Ne venez pas me dire: le canon est providentiel, donc il est infaillible. Car c’est là la question. Quel canon, s’il vous plaît? est-ce pendant les cinq ou six premiers siècles, où vous accumulez à plaisir les nuages.

Est-ce du sixième au 16e siècle, où les 12 apocryphes sont admis sans contestation?

Est-ce du 16e à 1800 où l’Eglise catholique, qui doit bien compter pour quelque chose après tout, retient l’ancien canon et où Luther et Calvin ne s’entendent pas pour savoir quels livres il faut retrancher. Calvin appelant oeuvre de satan le retranchement de l’épître de saint Jacques, que les bibles protestantes anglaises ont définitivement repoussée, si je ne me trompe, depuis 1826.

Est-ce depuis 1800, où Semler et Paulus ont attaqué si fortement la bible par morceaux? Et Neander lui-même? Enfin, que reste-t-il de la bible? Et si c’est le libre examen, ne sentez-vous pas que la bible tombe comme par morceaux?

On dit le canon providentiel. Mais vous-même ne l’attaquez-vous pas? Vous mettez en doute le passage de saint Paul sur la chasteté. Et le canon est tout d’une pièce. Nous l’avons conservé, nous; vous l’avez mutilé, vous avez enlevé douze pierres, le reste de la voûte croulera.

Quelle providence que vous ayez dans vos attaques cherché à renverser le canon!

Vous l’invoquez, il ne peut plus rien pour vous!

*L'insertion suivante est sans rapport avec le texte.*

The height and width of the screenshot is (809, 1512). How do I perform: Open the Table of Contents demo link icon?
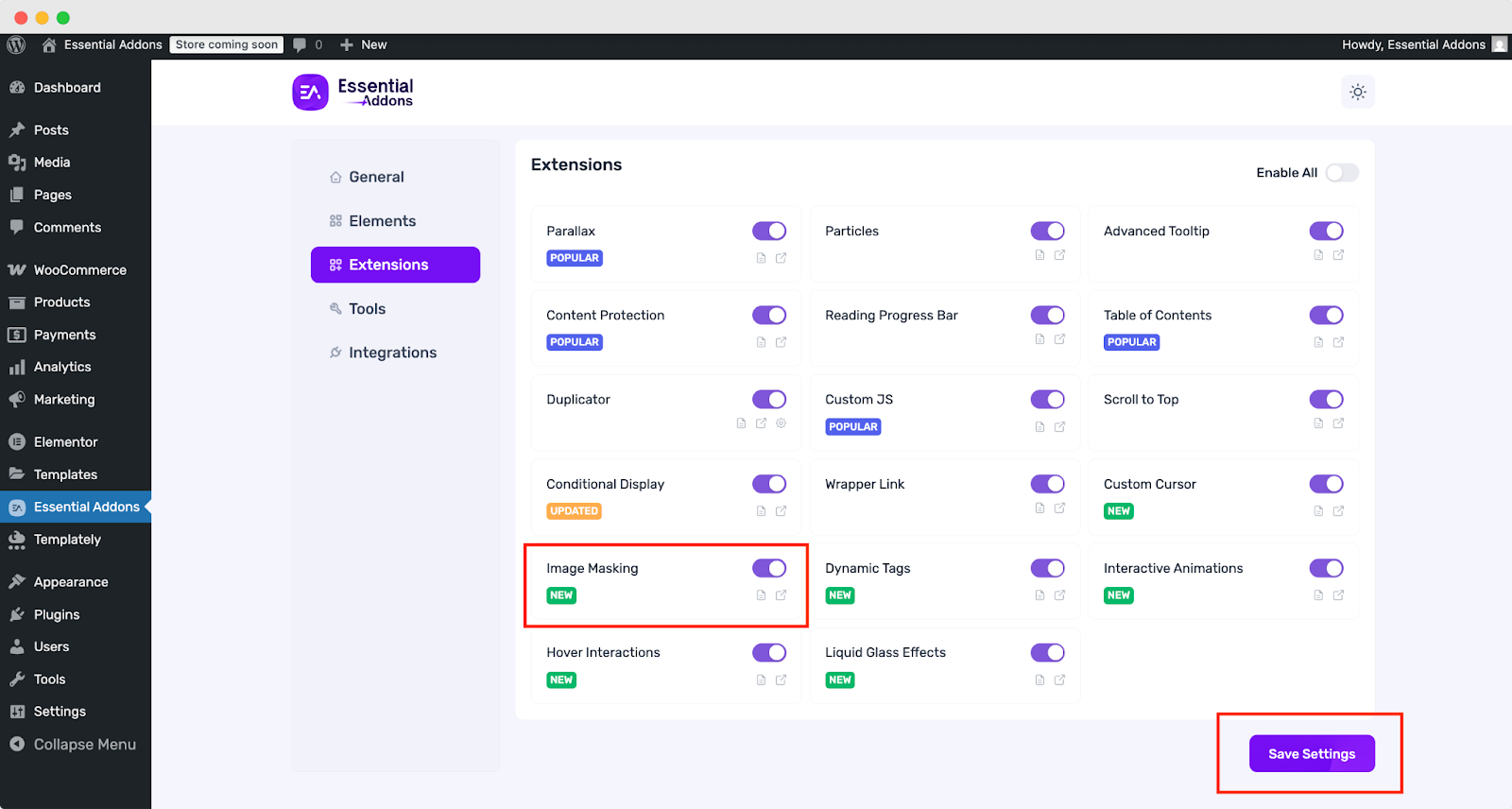tap(1338, 342)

Mais, dites-vous, la bible, les catholiques la refusent. Oui, comme un médecin à un malade! Tel aliment qui lui est utile à certains moments, lui est nuisible en d’autres.

Encore une fois, comment vous est-elle venue? et à quoi vous a-t-elle servi? Ne venez pas me dire que la vérité est un diamant taillé en facettes. Le diamant ne montre pas à la fois le blanc et le noir.

A quoi vous a-t-elle servi? Quel prix, quelle unité, quelle décadence!

Cur a vobis processit verbum Dei? cur ad vos solos pervenit?